A 68-person Democratic vacancy committee on Saturday selected Aurora Public Schools teacher Tim Hernández to replace Serena Gonzales-Gutierrez as the representative for a state House district in northwest Denver.
Hernández, 26, was chosen after one round of voting at Regis University. He will add to the progressive ranks at the Capitol.
Gonzales-Gutierrez, whose resignation took effect Aug. 4, stepped down from the legislature halfway through her third, two-year term after she was elected to the Denver City Council in April. She was one of the more progressive Democrats at the Capitol.

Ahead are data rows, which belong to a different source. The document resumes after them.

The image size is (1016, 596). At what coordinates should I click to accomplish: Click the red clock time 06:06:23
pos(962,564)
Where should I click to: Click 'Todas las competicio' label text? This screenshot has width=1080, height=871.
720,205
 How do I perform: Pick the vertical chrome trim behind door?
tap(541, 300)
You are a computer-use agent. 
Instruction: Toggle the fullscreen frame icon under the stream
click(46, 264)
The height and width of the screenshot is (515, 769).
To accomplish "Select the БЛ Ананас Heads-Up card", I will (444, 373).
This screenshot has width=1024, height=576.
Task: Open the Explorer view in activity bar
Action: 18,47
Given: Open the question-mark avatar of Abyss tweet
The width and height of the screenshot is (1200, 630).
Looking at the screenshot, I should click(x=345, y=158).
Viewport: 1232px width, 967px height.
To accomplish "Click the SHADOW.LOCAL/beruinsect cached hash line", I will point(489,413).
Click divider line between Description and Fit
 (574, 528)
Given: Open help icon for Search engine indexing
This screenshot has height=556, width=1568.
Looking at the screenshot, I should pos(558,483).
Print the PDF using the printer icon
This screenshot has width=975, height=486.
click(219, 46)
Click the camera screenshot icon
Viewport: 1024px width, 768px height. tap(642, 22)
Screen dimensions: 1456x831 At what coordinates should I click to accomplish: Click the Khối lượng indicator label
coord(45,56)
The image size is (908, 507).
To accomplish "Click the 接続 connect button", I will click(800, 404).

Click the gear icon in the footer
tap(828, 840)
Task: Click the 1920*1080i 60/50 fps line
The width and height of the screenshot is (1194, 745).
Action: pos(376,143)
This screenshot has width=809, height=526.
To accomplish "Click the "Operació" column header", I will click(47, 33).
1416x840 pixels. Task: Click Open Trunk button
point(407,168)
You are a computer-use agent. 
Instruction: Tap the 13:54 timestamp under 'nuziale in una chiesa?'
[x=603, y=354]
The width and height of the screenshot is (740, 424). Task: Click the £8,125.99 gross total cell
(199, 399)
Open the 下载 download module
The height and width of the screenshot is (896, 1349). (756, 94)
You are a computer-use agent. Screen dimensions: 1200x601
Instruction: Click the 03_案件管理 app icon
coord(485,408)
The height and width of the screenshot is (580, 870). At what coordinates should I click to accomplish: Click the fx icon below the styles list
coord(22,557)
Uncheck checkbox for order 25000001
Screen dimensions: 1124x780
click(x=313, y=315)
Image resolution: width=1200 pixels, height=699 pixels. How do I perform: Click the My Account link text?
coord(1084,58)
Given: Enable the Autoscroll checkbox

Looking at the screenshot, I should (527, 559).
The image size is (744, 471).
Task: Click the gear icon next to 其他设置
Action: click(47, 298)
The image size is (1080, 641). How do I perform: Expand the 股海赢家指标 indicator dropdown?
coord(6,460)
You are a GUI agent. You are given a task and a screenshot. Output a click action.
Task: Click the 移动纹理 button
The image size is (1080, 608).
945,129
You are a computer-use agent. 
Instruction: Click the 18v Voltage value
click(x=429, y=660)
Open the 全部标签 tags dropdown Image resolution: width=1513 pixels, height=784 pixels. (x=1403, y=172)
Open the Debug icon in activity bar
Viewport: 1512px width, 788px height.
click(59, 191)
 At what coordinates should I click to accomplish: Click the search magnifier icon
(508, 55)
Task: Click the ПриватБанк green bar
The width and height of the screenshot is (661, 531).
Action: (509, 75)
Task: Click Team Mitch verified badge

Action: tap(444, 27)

During a forum before the vote, Hernández and two other candidates for the job laid out their policy positions. Hernández, who was nominated by state Sen. Julie Gonzales, said he would focus in the legislature on boosting housing density, fighting gun violence, increasing wages and reducing Colorado’s incarceration rates.
“I’m a very proud Democrat and I’m also a progressive Democrat, which means that I push us on our values,” Hernández said.
Hernández made headlines in 2022 when his contract as a Denver Public Schools educator wasn’t renewed. He told 5280 his position wasn’t renewed because “white school leaders did not appreciate the ways that I advocated for students.”
Hernández was frequently at the Capitol this year, joining students calling for tougher gun laws.
He will represent House District 4 and serve for the duration of Gonzales-Gutierrez’s term, which ends in January 2025. The district is based in northwest Denver and has a large Latino population.
The House District 4 vacancy committee on Saturday was made up of party insiders.
Hernández adds to the growing list of Colorado lawmakers who got a job at the Capitol through a vacancy committee. A Colorado Sun analysis found that nearly a quarter of all Colorado lawmakers serving in the statehouse this year were appointed to a House or Senate seat by a vacancy committee.
The other candidates vying for the vacancy included former state Rep. Rochelle Galindo and former appellate immigration judge Cecelia Espenoza.
Galindo, a former state representative for House District 50, abruptly resigned from her position in 2019 after just one session. She stepped down as she was facing a Republican recall effort and accusations that she provided alcohol to a minor who worked on her statehouse campaign. The progressive Democrat was acquitted by a Weld County jury of criminal charges.
Espenoza described herself to Axios Denver as a “mainstream Democrat.”
Espenoza and Hernández served on the vacancy committee and didn’t have to recuse themselves for the election.
Hernández received 39 votes. Espenoza received 27 votes and Galindo received two votes.